Une petite mise en bouche…

  – Miss, il faut me détacher avant qu’il arrive.
  Chevie prit une chaise en fer, la fit tourner sur un pied et s’assit, les coudes appuyés sur le dossier.
  – Ah oui, le fameux « Il ». La mort ne personne, c’est ça ? Il est la Mort et la Mort vient vers nous. Le croquemitaine.
  – Non, pas le croquemitaine. Garrick existe en chair et en os. C’est lui qui a effacé le vieux à sang jaune et nous aussi, il va nous effacer si on ne met pas un peu de vent dans les voiles pour filer d’ici et d’abord, où est-ce qu’on est ?
  Chevie eut presque pitié de ce gamin crasseux jusqu’à ce qu’elle se souvienne du moment où elle l’avait vu pour la première fois.
[…]
– Ah oui, Garrick. M. La-Mort-en-personne. Ou peut-être M. Personne tout court.
  – Vous vous moquez de moi, miss. Vous me prenez pour un menteur.
  Chevie se renfrogna.
  – Arrête de m’appeler « miss », petit, tu me donnes l’impression d’être grand-mère. Appelle-moi agente Savano. Et ne va pas croire qu’on est devenus copains, tous les deux, j’essaie simplement d’être polie et je ne veux pas te juger avant de connaître les faits. Pour répondre à ta question, de géographie, nous sommes à Londres, en Angleterre.
  Le garçon fut manifestement perturbé par la nouvelle.
  – Londres, vous dites ? C’est vrai, ça ? Alors il est déjà là. On n’a plus le temps, agente Sa-va-no. Il faut qu’on s’en aille.


 

Mon verdict :

  On connaît surtout Eoin Colfer pour sa fantastique saga Artemis Fowl, publiée chez Gallimard voici des années. Il est revenu discrètement avec W.A.R.P., mais je crois que la série ni fit jamais autant de bruit qu’Artemis.
  Dans W.A.R.P., nous avons droit à la recette explosive et très traditionnelle du voyage dans le temps, avec des courses poursuites endiablées et des personnages originaux à la clé. Franchement, je m’attendais à une lecture moyenne voire médiocre, au vu de la quatrième de couverture, et du titre lui-même. Mais j’ai été agréablement surprise par la qualité du tout. Je n’ai même aucun défaut majeur à pointer du doigt ; que des qualités ou presque.
  Déjà, je me dois de développer sur les personnages. Tous respectent parfaitement les clichés du genre, mais le grain d’Eoin Colfer est passé par là : ils se démarquent subtilement grâce à leurs comportements, alors que leur personnalité prise à part est on ne peut plus stéréotypée.
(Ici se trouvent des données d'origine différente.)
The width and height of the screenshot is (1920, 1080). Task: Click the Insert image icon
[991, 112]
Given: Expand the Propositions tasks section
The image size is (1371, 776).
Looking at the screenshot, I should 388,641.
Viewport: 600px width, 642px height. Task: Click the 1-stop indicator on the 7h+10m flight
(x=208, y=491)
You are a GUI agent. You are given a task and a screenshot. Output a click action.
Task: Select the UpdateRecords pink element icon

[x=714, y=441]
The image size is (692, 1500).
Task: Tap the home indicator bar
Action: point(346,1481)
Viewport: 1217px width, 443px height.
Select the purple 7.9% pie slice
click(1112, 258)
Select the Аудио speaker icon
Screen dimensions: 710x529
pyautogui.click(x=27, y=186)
Exceptée Chevron/Chevie peut-être, qui innove un peu question protagoniste, sans quoi l’auteur a ostensiblement repris tous les bons ingrédients des héros de roman ado fantastique pour son œuvre. Chevron est très impulsive, sûre d’elle et cela lui porte parfois préjudice ; jeune « agente » du FBI, on apprend assez vite que son titre n’est en fait que mensonger, et qu’on l’a qualifiée d’agent principalement pour son amour-propre. Rompue aux arts de combat, très bonne élève malgré sa langue bien pendue, elle est l’archétype de la brave militaire prête à tout pour respecter son code d’honneur, quelles que soient les circonstances (un voyage dans le temps, en l’occurrence). Pas grand-chose à dire sur Riley, j’ai souvent eu l’impression qu’il fait très pâle figure à côté de Chevron, un peu comme un faire-valoir, mais le terme est peut-être un peu fort. C’est en tout cas une belle paire de héros, équilibrée, et tous deux sont si différents l’un de l’autre qu’il est plus facile de s’identifier à eux.
  Et maintenant, Garrick, Garrick le grand méchant bien manichéen qui a un sombre passé pour seul élément visant à lui attirer la sympathie du lecteur. Un personnage merveilleux, outrageusement cheaté je l’avoue, mais découvrir l’étendue de ses capacités brusquement augmentées (je ne vous spoile rien dans le détail) fait peur au lecteur et le pousse à remuer ses méninges pour tenter de deviner comment Chevron et Riley pourront lui échapper. Garrick a une psyché complexe, ses manières de tueur couplées à ses tours d’illusionnistes rendent les scènes de combat juste délicieuses pour tout lecteur amateur des mises en scène dramatiques et cruelles. C’est dans Garrick que j’ai le mieux senti l’influence de l’auteur d’Artemis Fowl : un esprit torturé, cynique et sadique, accro aux mises en scènes de ses crimes. Mais Eoin Colfer a su réutiliser cette recette de personnalité sans tomber dans le plagiat de sa propre œuvre, en restant original, en s’en inspirant discrètement comme un clin d’œil aux fans de longue date. Garrick, mon perso coup de cœur, vous dis-je. Un méchant très intéressant.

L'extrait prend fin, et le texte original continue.